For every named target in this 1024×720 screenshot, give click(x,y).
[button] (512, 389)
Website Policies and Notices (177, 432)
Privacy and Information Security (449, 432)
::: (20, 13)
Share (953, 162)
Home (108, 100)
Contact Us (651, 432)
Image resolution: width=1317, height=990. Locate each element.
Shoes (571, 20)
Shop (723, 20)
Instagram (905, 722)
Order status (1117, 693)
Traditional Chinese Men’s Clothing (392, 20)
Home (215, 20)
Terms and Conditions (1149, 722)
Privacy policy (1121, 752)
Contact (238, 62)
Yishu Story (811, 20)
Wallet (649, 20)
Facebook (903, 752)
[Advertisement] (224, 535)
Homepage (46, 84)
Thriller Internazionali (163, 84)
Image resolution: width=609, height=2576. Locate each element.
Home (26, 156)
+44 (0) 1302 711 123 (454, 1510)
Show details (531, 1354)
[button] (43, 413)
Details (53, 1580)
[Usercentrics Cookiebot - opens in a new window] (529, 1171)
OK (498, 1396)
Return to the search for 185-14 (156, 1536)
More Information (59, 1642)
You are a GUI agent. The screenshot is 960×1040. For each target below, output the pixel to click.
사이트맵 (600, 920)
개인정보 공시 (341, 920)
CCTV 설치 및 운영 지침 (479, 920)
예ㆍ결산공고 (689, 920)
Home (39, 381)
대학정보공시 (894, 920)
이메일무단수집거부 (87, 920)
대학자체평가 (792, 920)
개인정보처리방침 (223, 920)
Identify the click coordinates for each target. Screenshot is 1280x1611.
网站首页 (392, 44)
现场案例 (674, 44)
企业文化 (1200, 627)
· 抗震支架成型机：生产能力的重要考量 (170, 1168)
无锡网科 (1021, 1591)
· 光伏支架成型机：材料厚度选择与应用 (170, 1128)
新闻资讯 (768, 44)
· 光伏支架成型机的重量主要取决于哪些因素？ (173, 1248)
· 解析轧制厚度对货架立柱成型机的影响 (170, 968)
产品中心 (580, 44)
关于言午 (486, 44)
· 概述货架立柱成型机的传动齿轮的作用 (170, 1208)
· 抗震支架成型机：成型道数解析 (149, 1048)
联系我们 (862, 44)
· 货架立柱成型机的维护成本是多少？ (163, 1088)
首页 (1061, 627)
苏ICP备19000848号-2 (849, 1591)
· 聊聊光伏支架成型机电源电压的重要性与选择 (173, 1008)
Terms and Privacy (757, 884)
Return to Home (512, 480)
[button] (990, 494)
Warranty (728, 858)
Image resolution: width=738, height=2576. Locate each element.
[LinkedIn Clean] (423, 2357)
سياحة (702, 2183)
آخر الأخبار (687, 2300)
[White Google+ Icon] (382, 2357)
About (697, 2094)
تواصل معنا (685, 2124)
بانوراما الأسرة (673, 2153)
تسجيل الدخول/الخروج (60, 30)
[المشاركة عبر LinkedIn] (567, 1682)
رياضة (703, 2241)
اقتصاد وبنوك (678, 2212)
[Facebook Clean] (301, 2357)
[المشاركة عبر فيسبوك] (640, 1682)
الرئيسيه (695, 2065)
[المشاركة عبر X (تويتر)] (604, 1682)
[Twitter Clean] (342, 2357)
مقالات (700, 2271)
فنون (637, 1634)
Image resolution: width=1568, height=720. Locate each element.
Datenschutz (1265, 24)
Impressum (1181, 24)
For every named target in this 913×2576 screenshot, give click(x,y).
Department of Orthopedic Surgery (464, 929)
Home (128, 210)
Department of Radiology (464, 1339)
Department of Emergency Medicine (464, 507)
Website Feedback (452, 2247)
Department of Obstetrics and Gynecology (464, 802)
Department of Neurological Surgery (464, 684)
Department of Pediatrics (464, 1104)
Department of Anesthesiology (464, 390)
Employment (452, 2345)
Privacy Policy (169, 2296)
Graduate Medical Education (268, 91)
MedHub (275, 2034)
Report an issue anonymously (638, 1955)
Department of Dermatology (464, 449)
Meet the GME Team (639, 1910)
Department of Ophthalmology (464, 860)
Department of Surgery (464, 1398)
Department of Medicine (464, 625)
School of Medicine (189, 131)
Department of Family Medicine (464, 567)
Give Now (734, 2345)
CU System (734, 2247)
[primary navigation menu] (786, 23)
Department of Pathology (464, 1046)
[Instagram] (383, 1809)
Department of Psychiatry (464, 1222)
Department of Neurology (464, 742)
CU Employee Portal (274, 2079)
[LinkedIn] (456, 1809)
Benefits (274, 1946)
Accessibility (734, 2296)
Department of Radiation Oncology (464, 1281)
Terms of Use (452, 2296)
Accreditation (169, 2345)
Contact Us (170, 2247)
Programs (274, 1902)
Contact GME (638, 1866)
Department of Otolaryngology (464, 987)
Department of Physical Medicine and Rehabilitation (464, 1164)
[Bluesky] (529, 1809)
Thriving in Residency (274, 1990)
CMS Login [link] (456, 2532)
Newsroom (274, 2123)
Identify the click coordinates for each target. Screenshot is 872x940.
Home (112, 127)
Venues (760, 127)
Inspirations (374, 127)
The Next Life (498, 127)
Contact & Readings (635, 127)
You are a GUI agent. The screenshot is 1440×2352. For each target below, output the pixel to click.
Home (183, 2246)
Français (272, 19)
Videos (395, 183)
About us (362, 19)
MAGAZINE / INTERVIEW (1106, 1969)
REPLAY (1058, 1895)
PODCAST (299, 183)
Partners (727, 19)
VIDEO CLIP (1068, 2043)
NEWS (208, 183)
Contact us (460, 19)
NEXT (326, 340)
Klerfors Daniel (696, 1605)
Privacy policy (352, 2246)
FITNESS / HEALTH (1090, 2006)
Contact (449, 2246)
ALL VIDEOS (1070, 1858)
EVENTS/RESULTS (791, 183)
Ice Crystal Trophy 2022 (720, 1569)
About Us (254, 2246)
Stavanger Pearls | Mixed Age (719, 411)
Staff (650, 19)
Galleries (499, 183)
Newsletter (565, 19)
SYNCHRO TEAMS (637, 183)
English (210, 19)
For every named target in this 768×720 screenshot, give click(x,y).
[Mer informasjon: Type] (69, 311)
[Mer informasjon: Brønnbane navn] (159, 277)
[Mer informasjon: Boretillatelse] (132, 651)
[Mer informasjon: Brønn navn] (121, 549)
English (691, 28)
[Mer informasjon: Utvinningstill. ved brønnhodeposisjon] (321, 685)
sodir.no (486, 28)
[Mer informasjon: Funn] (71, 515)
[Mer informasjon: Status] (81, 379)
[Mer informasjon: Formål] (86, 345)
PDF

■ ■ ■ ■ ■ ■ ■

» Exercise aim: Starting at the line that contains "CU Employee Portal (274, 2079)" and ending after the line that contains "Department of Otolaryngology (464, 987)", render those entries as a numbered list, omitting any blank lines.

» Correct output:
1. CU Employee Portal (274, 2079)
2. [LinkedIn] (456, 1809)
3. Benefits (274, 1946)
4. Accessibility (734, 2296)
5. Department of Radiation Oncology (464, 1281)
6. Terms of Use (452, 2296)
7. Accreditation (169, 2345)
8. Contact Us (170, 2247)
9. Programs (274, 1902)
10. Contact GME (638, 1866)
11. Department of Otolaryngology (464, 987)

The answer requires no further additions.